Copy the stretch from the start of the items through the line containing "Action: 27,330", swapping "Help Center" for "Support Center" and leaving everything else unchanged.

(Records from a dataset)
* * * * *
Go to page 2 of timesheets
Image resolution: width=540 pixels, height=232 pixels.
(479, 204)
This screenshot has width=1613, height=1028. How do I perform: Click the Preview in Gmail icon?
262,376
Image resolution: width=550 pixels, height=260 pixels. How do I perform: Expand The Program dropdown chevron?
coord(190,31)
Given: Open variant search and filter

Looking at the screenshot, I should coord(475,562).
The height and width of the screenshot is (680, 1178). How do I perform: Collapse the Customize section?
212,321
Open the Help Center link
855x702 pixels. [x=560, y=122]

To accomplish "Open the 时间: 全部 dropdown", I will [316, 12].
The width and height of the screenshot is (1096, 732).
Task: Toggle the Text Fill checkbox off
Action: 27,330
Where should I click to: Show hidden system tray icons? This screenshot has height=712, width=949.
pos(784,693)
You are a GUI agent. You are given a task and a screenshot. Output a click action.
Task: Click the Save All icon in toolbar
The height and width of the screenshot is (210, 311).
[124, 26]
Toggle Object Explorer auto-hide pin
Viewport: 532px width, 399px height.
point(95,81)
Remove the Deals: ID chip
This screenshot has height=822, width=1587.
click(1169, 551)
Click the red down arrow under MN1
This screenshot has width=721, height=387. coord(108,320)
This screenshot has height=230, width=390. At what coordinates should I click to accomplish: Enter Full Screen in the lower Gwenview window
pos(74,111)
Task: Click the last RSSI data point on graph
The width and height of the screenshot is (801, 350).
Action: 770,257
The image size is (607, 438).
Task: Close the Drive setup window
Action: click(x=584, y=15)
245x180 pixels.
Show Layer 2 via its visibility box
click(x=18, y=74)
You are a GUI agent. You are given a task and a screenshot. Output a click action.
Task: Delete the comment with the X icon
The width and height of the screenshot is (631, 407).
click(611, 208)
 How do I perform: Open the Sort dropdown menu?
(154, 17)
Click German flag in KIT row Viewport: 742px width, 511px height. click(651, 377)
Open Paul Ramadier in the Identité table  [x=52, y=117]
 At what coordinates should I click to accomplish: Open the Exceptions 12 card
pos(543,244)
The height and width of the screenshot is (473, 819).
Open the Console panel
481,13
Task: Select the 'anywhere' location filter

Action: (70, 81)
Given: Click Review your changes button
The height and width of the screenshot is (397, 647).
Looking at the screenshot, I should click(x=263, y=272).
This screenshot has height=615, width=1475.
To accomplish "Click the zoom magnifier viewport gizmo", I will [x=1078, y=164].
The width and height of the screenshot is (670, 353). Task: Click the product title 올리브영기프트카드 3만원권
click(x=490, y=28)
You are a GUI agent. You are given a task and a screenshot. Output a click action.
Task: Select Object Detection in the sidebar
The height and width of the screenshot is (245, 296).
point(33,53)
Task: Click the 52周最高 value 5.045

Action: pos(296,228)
* * * * *
Response to this exercise
Go to page 2 of timesheets
Image resolution: width=540 pixels, height=232 pixels.
(479, 204)
This screenshot has width=1613, height=1028. How do I perform: Click the Preview in Gmail icon?
262,376
Image resolution: width=550 pixels, height=260 pixels. How do I perform: Expand The Program dropdown chevron?
coord(190,31)
Given: Open variant search and filter

Looking at the screenshot, I should coord(475,562).
The height and width of the screenshot is (680, 1178). How do I perform: Collapse the Customize section?
212,321
Open the Support Center link
855x702 pixels. [x=560, y=122]

To accomplish "Open the 时间: 全部 dropdown", I will [316, 12].
The width and height of the screenshot is (1096, 732).
Task: Toggle the Text Fill checkbox off
Action: 27,330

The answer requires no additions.